SOUTH BRUNSWICK — In response to the hateful and discriminatory rhetoric
against Muslims that has appeared in recent weeks, Congresswoman Bonnie
Watson Coleman (D-Middlesex, Mercer) expressed her solidarity with the American Muslim
community by inviting Imam Hamad Ahmad Chebli, of the Islamic Society of
Central Jersey, as her guest to President Barack Obama’s final State of
the Union Address on Jan. 12.
Watson Coleman, a member of the House Homeland Security Committee, has
vocally opposed recent Congressional efforts to prevent Syrian refugees,
most of whom are Muslim, from entering the country, and has pushed back
against proposals to bar all Muslims from entering the United States.
“The attacks experienced in the Muslim community right now are the same
kinds of attacks that African Americans know well, and I refuse to allow
them to go unchecked,” Watson Coleman said. “Muslim Americans are a part
of the incredible fabric of our nation. They are our brothers and
sisters, and citizens of the United States. To disrespect them because
of who they worship, or to scapegoat what is around the world a peaceful
religion flies in the face of every American value.”
In addition to asking him to join her at the State of the Union on Jan.
12, Watson Coleman worked with Chebli to bring a delegation of more than
20 Muslims to Sunday worship services at her church, Shiloh Baptist in
“In the religious texts of Islam. Christianity and Judaism, there is a
central theme. In the Koran it says, ‘all mankind, I created you and I
made you nations and tribes to know each other.’ We are all the children
of God. We should live together, respecting one another,” Chebli said.

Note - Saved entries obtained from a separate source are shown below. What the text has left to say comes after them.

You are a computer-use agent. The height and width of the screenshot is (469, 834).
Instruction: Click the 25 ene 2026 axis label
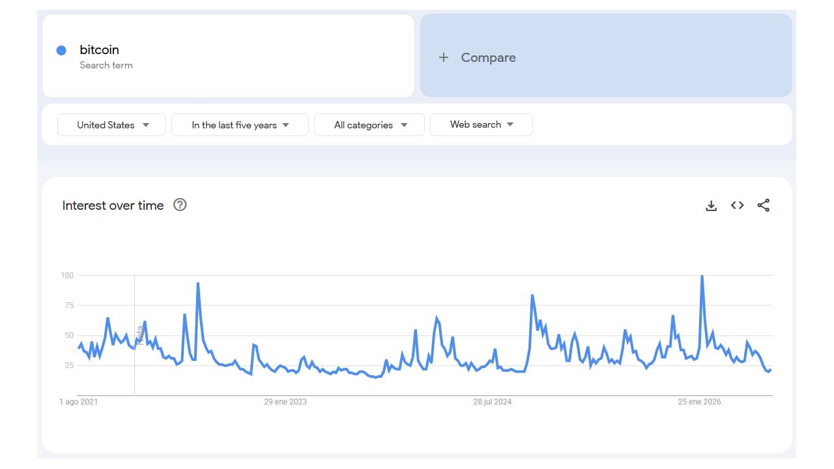700,402
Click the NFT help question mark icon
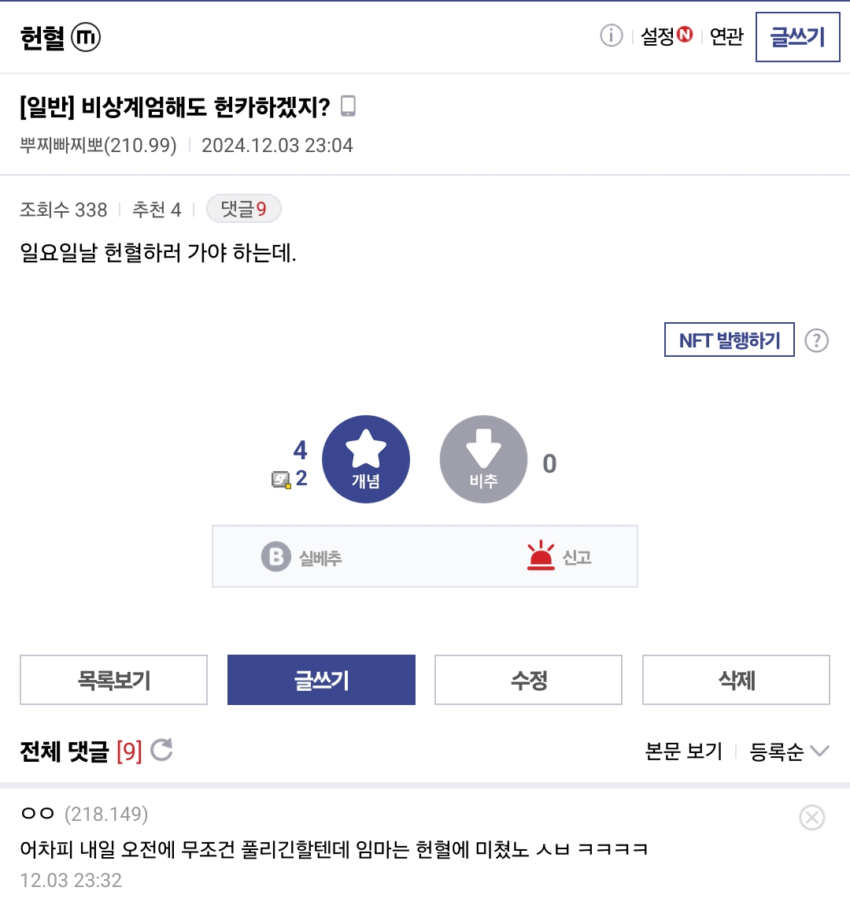Image resolution: width=850 pixels, height=902 pixels. point(817,340)
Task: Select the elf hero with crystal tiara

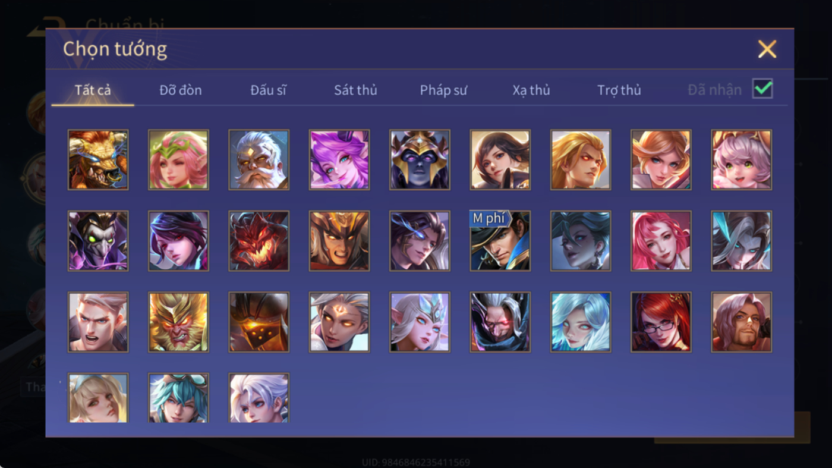Action: (420, 322)
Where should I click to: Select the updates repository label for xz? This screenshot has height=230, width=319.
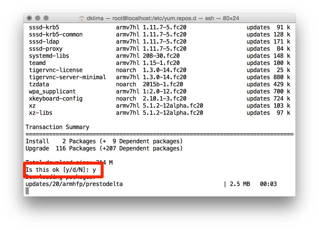tap(258, 106)
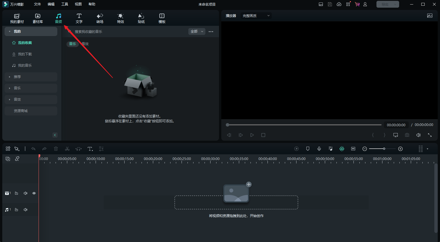The height and width of the screenshot is (242, 440).
Task: Open the 完整画质 quality dropdown
Action: (256, 16)
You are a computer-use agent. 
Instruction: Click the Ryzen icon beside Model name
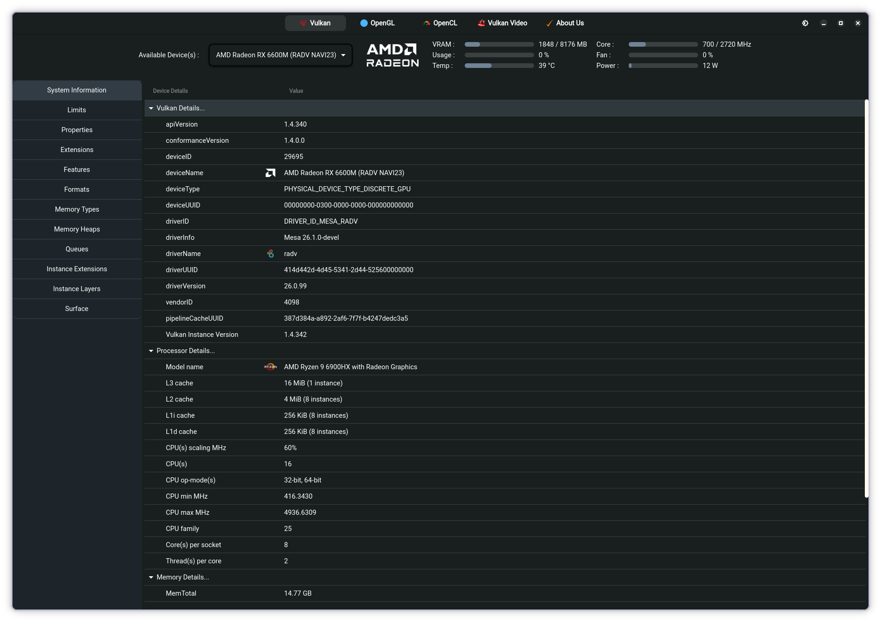(270, 367)
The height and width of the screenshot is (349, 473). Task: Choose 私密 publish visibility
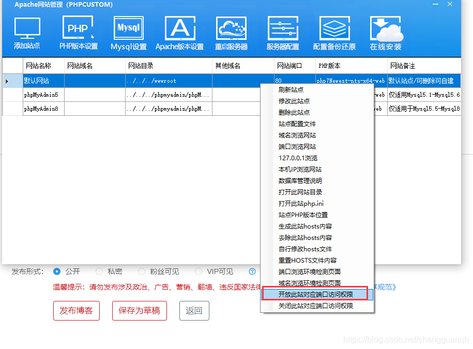(98, 271)
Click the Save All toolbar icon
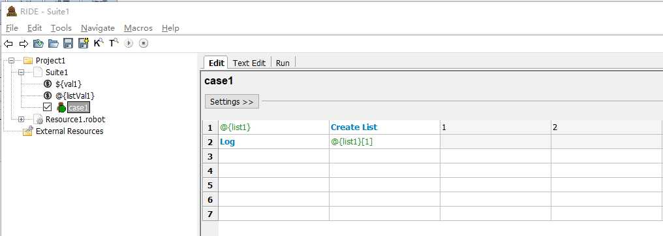The width and height of the screenshot is (663, 236). 84,42
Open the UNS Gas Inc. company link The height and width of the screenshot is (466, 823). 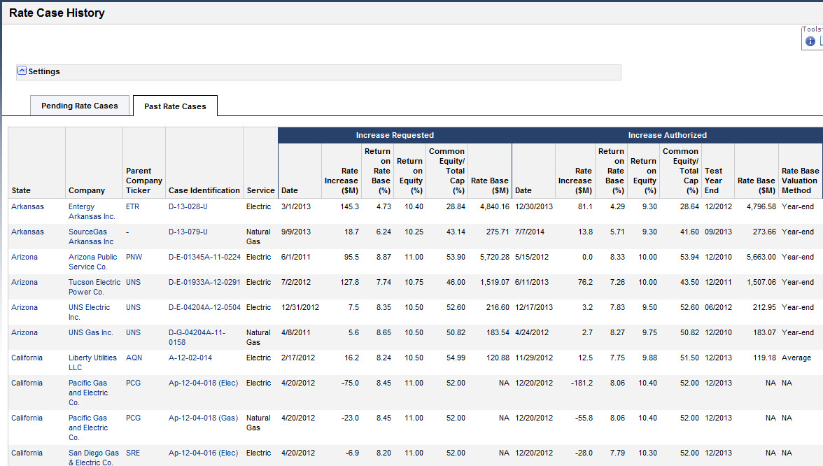[x=91, y=333]
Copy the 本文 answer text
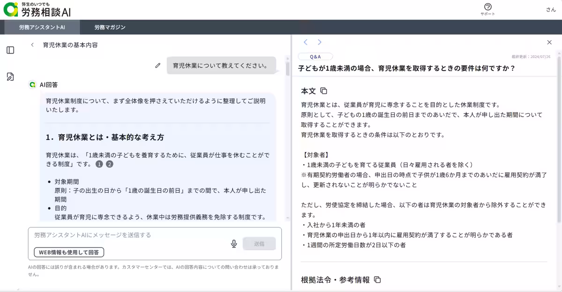 tap(324, 91)
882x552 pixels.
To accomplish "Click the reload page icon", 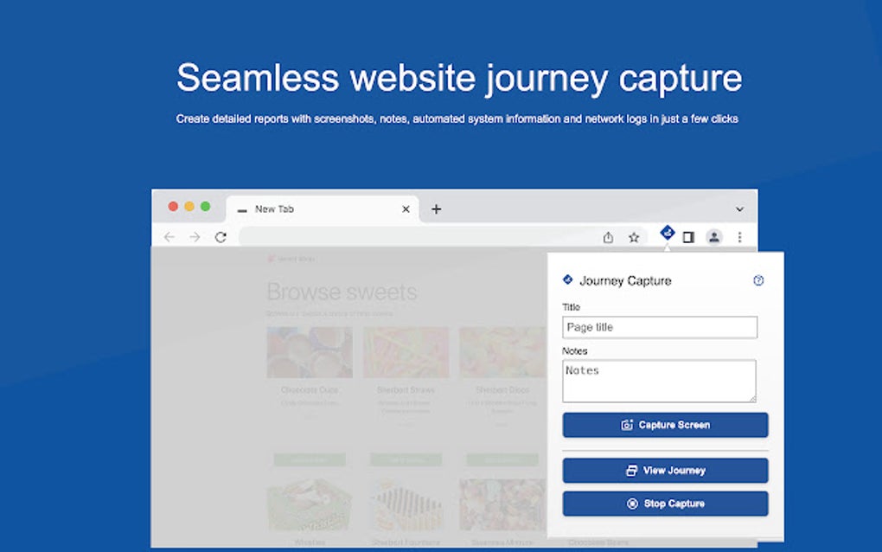I will tap(219, 236).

Watson Coleman noted that the shared worship service offered a reminder
to her congregation, and the broader community, that there are many
values shared between Islam and Christianity, and that our humanity
should be valued above all else.
“We all love our God, we all love our country, peace and democracy. We
must focus first on what we share. From there, as a nation of immigrants
has already proved, the qualities that make us different will only make
us stronger.”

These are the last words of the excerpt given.